• **TEXT PROVIDED**:
★ ★ ★ ★ ★
I have received a few emails complaining that Spanish cucumbers have been wrongfully maligned by Germany. There has even been a call by the cucumber eating Spanish agricultural minister for compensation to Spain while E. coli victims still struggle in hospitals in a dozen countries, and where at least 19 families are attending funerals – go figure.
Here is an email I received that I think does a great of explaining what German health officials were facing when they made the decision to implicate cucumbers – and also warn about tomatoes and lettuce:
It was a legitimate call by the Hamburg Health authorities to blow the whistle on Spanish cucumbers.
Reason 1: All the EHEC-stricken victims have quoted eating raw tomatoes, cucumbers and salads which definitely makes these 3 vegetables prime suspect.
Reason 2: The German health authorities tested 4 cucumbers out of 1500 samples from vegetables sold in Hamburg and these 4 cucumbers ARE EHEC-infected. But they didn’t know the exact variant yet because it takes at least 4 days to a week to conclusively determine the correct strain is the one (HUS-41) killing the 17 EHEC deaths. 3 of these cucumbers come from Spain and 1 from Netherlands. So the Hamburg health authorities blew the whistle on Spanish cucumbers (knowing that they irrigated their export crops with shit in water fertilizer. It was either wait 1 week, have more people falling sick and dying or pre-alerting them. (That 1 cucumber from Netherlands they knew later after they had blown the whistle.)
★ ★ ★ ★ ★
• **REQUIREMENT**:
Name every country that the text about Spanish cucumbers and the E. coli outbreak mentions by name.
★ ★ ★ ★ ★
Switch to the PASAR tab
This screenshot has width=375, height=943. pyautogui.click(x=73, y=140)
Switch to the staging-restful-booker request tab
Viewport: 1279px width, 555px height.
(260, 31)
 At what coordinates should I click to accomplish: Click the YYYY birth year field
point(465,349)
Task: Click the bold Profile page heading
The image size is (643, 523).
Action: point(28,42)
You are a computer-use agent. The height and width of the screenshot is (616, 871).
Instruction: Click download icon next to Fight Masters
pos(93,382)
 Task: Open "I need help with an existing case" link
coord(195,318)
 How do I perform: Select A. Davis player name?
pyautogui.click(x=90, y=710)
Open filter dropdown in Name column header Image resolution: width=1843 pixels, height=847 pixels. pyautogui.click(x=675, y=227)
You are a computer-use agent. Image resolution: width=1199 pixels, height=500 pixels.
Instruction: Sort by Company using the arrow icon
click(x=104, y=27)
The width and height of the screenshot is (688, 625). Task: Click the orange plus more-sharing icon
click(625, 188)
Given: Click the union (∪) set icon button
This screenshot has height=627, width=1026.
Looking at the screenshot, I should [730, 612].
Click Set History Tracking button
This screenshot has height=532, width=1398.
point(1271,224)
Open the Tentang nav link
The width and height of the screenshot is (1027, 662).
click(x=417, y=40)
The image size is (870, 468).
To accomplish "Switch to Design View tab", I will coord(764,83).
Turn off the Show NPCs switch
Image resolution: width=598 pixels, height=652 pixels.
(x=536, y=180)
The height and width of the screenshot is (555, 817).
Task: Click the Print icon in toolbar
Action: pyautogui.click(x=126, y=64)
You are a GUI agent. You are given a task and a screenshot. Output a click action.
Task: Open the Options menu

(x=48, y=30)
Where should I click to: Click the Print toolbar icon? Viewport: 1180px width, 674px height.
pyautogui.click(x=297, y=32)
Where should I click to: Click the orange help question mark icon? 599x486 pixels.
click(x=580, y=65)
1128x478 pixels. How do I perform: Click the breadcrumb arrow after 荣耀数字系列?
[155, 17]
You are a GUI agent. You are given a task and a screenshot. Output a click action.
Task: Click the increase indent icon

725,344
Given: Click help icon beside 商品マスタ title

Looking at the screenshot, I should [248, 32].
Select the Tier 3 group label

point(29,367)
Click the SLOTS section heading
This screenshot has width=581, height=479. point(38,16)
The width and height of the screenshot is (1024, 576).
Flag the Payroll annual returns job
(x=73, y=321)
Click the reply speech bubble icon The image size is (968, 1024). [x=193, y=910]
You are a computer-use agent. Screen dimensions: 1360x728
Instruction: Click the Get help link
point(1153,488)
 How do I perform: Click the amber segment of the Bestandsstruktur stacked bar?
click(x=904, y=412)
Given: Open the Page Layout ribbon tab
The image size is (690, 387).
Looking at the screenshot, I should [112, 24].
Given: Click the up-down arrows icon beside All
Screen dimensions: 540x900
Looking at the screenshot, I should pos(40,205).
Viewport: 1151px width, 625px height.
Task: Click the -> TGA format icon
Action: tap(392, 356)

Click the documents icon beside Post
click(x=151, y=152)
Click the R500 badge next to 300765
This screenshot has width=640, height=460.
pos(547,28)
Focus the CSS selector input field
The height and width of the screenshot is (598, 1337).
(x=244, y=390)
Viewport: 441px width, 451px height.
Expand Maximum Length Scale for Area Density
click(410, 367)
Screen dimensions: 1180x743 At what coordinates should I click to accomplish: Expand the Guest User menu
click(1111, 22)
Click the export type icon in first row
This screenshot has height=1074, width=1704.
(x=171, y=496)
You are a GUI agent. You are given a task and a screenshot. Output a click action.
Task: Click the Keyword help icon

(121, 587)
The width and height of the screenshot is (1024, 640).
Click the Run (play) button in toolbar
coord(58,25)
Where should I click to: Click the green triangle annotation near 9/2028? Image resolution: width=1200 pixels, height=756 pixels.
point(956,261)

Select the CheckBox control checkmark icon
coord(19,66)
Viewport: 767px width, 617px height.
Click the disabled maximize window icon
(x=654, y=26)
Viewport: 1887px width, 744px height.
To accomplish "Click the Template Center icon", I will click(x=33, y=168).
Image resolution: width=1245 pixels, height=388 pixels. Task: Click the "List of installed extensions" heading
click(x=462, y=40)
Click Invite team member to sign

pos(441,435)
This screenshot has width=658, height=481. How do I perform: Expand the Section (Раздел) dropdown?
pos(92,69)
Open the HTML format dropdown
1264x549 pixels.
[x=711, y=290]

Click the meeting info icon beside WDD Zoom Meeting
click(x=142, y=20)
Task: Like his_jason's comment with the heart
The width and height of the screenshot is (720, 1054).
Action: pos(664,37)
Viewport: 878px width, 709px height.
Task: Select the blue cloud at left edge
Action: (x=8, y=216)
★ ★ ★ ★ ★
• **ANSWER FOR THIS EXERCISE**:
Spain, Germany, Netherlands